In other words, are we actually learning anything at all if we don’t make space to jog the old memory banks and remind ourselves about that learning from time to time?
We all need people that help us do this well. Enter Rev. Hailey, stage left. She does for me often when we are in meetings together with her trademark humility (e.g. “sorry- I want to make sure I am clear on what you are saying” or “what I’m hearing you say is . . . “) but really what she is doing is clearing the space for us all to take a breath and get on the same page. She is gently nudging us into what is far more appropriate, more human pace for collaboration.
She also did this today in chapel at Lower School in a way that is going to shape something I do next week with my seniors in English class.
Backpack on her back, she did a quick review of topics covered in chapel throughout quarter 1. Pulling laminated big topics one by one (“honor”, “prayer”, “respect”) she did a quick spiraled review of what was covered. Then she did a quick synthesis/tie together of the logic of these chapels with the climactic laminated heart she whipped out of the bag. Love. The seemingly disparate topics all had love in common. Jackpot.
It should be said, the kids were squirming in their criss-cross-apple-sauce positions, several raising hands in not-so-subtle pleading to be picked to hold up one of the signposts. I mean, who wouldn’t?
She took a whole chapel to do, in essence, a spiraled review with a cherry on top tying the whole first quarter together. She could have covered another burning topic.
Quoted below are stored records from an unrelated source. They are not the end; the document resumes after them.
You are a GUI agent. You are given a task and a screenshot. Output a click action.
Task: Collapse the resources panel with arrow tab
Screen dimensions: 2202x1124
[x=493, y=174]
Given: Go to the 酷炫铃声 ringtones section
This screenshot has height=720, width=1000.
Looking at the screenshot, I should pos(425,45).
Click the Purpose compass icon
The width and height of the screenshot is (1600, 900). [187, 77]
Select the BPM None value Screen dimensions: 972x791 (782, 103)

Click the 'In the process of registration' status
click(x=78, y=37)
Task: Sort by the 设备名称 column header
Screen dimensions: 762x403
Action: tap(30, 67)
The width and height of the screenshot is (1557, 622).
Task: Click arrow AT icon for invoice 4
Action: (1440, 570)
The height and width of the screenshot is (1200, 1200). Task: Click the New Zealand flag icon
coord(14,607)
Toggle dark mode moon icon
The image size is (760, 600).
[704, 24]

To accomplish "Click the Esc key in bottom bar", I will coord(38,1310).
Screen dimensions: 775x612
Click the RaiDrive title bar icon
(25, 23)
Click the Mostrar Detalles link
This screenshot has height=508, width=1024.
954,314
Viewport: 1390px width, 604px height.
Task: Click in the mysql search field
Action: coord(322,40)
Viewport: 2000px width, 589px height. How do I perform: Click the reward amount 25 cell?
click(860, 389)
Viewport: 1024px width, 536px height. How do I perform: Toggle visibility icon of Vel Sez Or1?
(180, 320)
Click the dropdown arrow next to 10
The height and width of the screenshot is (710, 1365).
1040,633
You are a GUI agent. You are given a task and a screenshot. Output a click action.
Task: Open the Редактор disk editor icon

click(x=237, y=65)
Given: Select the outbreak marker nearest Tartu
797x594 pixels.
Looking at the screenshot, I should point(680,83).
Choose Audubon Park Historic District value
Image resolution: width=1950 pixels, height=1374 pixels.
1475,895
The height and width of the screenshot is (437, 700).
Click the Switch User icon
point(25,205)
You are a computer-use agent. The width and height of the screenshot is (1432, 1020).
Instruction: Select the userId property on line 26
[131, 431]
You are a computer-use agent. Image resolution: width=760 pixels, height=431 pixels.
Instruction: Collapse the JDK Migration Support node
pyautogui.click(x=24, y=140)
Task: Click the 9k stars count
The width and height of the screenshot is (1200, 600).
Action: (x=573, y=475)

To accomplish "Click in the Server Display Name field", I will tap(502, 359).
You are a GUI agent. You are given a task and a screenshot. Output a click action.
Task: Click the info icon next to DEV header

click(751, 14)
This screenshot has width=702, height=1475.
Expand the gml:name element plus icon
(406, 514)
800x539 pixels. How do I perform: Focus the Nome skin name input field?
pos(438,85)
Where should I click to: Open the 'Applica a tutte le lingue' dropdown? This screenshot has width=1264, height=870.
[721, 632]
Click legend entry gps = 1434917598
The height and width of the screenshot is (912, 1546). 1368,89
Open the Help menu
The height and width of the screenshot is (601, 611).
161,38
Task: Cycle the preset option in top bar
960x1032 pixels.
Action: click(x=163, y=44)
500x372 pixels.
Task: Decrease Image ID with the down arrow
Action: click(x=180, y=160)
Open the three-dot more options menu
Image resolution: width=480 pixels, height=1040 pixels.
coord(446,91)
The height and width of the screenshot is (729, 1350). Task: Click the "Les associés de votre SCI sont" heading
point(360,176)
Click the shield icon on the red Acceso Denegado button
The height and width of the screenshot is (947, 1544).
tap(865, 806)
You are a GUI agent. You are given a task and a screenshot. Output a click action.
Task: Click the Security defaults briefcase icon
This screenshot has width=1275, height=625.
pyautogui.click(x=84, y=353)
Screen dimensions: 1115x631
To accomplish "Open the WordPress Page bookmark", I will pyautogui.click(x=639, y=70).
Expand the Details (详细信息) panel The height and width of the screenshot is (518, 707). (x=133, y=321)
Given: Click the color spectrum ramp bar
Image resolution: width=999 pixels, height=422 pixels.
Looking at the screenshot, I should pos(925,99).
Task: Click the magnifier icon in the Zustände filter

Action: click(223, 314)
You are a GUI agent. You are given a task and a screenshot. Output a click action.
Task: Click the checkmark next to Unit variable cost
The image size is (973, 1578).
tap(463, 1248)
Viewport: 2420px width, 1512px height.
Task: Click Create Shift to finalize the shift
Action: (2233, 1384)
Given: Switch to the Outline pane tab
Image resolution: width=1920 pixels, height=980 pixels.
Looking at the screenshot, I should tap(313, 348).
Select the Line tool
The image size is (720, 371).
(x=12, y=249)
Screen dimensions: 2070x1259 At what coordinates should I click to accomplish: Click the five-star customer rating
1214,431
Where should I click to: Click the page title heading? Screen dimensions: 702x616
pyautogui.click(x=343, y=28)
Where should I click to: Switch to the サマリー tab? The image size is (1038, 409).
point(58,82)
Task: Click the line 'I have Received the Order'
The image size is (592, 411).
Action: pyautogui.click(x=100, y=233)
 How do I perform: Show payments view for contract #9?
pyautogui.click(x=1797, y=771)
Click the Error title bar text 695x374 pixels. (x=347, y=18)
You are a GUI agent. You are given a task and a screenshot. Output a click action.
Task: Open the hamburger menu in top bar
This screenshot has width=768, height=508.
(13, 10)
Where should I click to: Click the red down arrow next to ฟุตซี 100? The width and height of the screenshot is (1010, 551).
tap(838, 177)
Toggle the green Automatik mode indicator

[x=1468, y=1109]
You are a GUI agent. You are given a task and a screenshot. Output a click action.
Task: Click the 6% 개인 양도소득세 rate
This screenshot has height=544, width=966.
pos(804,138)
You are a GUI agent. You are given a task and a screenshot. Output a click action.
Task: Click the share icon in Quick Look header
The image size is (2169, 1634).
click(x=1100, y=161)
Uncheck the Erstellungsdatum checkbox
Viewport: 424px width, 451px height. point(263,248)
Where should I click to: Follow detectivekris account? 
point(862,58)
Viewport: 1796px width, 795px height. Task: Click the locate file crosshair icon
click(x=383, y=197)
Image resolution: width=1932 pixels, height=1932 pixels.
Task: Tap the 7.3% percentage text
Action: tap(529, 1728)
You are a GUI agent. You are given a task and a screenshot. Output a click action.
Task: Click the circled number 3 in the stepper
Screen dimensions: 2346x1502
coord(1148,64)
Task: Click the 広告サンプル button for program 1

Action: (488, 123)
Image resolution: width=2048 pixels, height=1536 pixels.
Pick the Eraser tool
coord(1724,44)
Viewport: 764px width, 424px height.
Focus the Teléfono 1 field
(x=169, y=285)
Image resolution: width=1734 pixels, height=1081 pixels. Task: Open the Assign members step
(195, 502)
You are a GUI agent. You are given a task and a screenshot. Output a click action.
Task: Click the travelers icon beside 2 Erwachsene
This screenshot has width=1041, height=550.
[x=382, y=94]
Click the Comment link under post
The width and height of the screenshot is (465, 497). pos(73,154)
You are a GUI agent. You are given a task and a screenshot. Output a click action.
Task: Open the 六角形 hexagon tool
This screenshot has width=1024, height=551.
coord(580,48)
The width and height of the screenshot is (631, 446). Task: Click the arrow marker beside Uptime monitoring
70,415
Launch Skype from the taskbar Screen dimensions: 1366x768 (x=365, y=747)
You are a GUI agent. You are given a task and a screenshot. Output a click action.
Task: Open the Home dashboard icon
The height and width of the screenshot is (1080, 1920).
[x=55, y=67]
Instead, she decided to take a breath so that the children could see the internal, invisible logic behind what they had perceived as disparate chapels and topics each Friday.
What if we all found a way to celebrate the end of the first quarter by making our invisible backpacks (link to research on invisible curriculum) visible? What if our students helped us hold up the concepts, ideas, and aha moments in simultaneous recognition, realization, and celebration? What if we all took a moment to say to our students, ourselves, our colleagues:
“Sorry, can we just take a breath? I want to get clear on what we are all learning.”